Saat itulah Chaerea mendekati Caligula. Dengan mimik dingin ia menyabetkan pedangnya ke tubuh Caligula. Dua sabetan membuat raja ini ambruk bermandi darah. Caligula merintih kesakitan. Mukanya memelas minta tak dibunuh.
Ketika melihat suaminya ditebas pedang, Caesonia berusaha membantu. Ia maju ke depan. Tapi dengan taktis Chaerea menusukkan pedang itu ke perut Caesonia. Permaisuri ini tewas di tempat. Ia berkalang tanah bersama suami tercinta.
Prajurit-prajurit Romawi yang lama menyimpan dendam mulai ikut bergerak. Raja yang sudah tak berdaya itu ramai-ramai dibantai. Tombak yang dibawanya dipakai untuk mencacah tubuh raja lalim ini. Dan hanya dalam hitungan detik, raja yang hanya berkuasa singkat itu pun mangkat.

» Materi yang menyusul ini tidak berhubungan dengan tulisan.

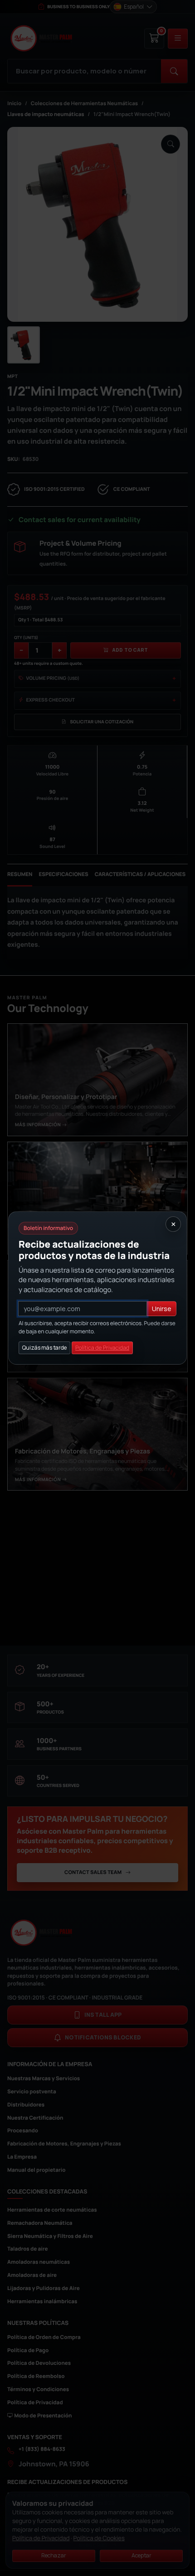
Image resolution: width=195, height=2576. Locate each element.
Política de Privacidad (102, 1347)
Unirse (161, 1308)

Ia mati tragis, dibunuh menteri dan rakyatnya sendiri. Tapi bagaimana nasib anak Caligula yang masih kecil itu?
Rakyat Romawi nampaknya tak mau menyimpan bara api. Ia tak ingin meninggalkan sedikit pun sisa-sisa dari keturunan Caligula. Untuk itu, dalam waktu bersamaan, gadis cilik yang sedang digendong pembantunya itu pun dihabisi. Kepalanya dipenggal, dijadikan sebagai puncak dari prosesi ritual persembahan darah.
Suasana di altar itu pun mencekam. Para menteri yang lain takut dan bingung. Mereka khawatir bakal ikut menjadi korban dari kudeta berdarah itu. Dan ini disadari betul oleh Longinus maupun Chaerea yang menjadi otak dari kudeta berdarah ini.
Ketika tak jelas siapa yang bakal muncul memimpin Romawi, Longinus pun menyuruh beberapa prajurit untuk membawa mahkota lambang penguasa Romawi. Mahkota itu tak dipakai menteri keuangan ini atau Chaerea, menteri pertahanan, tetapi dipakaikan di kepala Claudius. Kini terjawab sudah teka-teki siapa yang memerintah Romawi.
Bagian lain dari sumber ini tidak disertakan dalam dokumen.